■ **A TAREFA**: Reescreva o trecho que vai da linha com "Where should I click to: Follow" até o fim dos itens, inclusive, renomeando "screenshot" para "image" e mantendo todo o resto igual.

── ITENS SELECIONADOS

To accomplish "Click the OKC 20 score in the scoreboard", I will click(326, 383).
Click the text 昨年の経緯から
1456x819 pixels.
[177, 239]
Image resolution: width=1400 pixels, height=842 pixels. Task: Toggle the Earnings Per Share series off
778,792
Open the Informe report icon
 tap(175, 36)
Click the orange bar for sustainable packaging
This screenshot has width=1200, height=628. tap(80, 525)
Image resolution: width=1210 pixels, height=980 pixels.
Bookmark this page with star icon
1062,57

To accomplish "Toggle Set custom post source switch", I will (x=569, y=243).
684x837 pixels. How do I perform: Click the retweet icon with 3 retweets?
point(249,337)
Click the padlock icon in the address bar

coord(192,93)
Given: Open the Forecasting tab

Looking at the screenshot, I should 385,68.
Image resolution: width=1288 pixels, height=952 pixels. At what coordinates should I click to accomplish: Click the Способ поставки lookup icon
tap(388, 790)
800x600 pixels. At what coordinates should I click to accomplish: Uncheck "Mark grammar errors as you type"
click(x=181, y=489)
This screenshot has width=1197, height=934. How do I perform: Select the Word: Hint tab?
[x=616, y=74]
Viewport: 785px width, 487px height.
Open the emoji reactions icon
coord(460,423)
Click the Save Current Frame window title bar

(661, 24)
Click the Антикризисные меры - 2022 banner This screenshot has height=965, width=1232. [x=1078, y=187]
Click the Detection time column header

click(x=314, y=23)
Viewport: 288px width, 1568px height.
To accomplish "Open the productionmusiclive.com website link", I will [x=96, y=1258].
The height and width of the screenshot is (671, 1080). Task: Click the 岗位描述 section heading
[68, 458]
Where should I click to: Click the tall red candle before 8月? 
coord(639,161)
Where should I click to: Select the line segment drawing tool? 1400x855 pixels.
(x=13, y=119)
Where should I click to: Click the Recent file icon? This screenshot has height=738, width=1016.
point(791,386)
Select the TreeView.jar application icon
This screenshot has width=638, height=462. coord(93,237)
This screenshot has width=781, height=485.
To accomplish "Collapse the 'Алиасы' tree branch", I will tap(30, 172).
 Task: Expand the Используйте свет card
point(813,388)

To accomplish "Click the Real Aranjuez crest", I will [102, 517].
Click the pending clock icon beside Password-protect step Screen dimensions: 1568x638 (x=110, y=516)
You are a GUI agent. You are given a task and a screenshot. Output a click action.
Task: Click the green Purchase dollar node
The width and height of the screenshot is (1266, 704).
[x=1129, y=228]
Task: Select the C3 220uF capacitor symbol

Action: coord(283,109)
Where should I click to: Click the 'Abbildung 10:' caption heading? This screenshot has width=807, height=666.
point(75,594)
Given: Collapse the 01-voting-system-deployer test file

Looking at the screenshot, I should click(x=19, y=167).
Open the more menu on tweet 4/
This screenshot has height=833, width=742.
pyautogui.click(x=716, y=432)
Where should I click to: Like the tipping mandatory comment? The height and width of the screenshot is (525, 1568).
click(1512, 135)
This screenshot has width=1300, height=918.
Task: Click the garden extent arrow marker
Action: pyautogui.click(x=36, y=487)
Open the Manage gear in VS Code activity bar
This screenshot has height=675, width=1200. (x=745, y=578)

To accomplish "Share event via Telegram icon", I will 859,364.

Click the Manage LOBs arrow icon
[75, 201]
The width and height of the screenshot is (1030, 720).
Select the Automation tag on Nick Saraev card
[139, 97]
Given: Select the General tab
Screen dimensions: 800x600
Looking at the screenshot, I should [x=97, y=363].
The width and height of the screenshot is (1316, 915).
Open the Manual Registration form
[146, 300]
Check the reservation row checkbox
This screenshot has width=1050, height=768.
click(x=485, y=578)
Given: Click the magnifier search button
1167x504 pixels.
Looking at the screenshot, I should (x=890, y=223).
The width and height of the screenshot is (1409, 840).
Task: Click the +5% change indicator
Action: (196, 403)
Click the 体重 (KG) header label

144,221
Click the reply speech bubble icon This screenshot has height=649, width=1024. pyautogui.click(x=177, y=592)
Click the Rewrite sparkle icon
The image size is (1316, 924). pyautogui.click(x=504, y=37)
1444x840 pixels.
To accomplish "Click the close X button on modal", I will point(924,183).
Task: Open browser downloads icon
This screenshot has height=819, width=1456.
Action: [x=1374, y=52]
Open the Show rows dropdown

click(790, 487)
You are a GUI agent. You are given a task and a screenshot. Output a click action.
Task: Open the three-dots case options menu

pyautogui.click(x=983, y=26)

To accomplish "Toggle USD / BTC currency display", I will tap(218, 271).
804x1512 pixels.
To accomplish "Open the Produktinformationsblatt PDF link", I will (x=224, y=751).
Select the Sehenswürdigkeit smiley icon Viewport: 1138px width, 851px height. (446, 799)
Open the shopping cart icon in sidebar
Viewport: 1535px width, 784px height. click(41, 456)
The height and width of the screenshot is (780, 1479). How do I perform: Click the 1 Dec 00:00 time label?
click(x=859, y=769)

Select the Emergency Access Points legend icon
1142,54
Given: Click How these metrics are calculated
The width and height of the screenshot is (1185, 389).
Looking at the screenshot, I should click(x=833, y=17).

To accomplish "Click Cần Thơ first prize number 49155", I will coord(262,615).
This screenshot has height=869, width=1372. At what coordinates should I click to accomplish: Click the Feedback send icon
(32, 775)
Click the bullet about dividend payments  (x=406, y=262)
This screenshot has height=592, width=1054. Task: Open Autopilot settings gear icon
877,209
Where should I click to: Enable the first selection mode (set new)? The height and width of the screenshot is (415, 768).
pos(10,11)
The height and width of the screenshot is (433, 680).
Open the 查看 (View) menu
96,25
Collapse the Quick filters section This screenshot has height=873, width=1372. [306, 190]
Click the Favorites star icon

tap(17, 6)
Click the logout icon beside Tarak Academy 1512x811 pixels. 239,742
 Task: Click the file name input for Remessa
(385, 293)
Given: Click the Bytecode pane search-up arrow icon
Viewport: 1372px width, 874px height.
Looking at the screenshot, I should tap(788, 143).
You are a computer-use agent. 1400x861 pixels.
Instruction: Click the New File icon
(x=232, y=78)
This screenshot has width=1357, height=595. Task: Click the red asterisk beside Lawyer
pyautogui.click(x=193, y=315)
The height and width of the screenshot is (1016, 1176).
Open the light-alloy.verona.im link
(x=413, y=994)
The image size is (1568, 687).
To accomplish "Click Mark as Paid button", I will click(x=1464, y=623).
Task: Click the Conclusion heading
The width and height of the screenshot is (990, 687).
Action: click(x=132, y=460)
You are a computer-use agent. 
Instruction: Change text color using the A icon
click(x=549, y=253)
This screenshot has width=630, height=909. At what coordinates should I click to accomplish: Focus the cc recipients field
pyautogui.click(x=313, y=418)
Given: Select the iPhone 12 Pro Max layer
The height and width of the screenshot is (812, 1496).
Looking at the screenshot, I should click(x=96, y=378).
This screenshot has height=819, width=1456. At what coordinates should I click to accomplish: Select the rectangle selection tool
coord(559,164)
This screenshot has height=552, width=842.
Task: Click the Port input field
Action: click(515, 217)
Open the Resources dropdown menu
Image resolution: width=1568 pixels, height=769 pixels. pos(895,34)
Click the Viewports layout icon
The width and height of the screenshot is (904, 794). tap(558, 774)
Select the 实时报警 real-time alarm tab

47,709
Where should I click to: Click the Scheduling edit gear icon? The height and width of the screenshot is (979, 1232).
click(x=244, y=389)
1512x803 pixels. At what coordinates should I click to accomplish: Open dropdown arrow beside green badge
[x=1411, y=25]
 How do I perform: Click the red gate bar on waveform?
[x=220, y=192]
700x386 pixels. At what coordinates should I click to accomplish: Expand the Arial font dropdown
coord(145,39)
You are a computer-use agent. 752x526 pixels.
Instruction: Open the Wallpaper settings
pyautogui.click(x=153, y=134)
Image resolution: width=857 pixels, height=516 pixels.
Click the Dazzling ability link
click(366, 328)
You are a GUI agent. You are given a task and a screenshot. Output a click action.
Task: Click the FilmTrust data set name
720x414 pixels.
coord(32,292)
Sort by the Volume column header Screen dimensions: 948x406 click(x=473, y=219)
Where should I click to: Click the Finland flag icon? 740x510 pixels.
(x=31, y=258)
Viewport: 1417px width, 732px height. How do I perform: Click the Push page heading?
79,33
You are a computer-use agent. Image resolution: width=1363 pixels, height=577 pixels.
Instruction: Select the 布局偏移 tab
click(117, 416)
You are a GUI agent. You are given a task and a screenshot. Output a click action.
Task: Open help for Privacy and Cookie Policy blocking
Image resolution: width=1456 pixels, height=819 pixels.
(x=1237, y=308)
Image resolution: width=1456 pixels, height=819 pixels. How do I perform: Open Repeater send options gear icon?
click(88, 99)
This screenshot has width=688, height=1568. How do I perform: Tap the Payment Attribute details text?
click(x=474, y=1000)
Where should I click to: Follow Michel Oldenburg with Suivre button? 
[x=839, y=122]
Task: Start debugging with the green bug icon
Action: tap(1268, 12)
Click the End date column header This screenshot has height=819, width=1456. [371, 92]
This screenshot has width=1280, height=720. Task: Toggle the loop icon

────

■ **SOLUÇÃO ABAIXO**:
Where should I click to: Follow Michel Oldenburg with Suivre button? 
[x=839, y=122]
Task: Start debugging with the green bug icon
Action: tap(1268, 12)
Click the End date column header This image has height=819, width=1456. [371, 92]
This image has width=1280, height=720. Task: Toggle the loop icon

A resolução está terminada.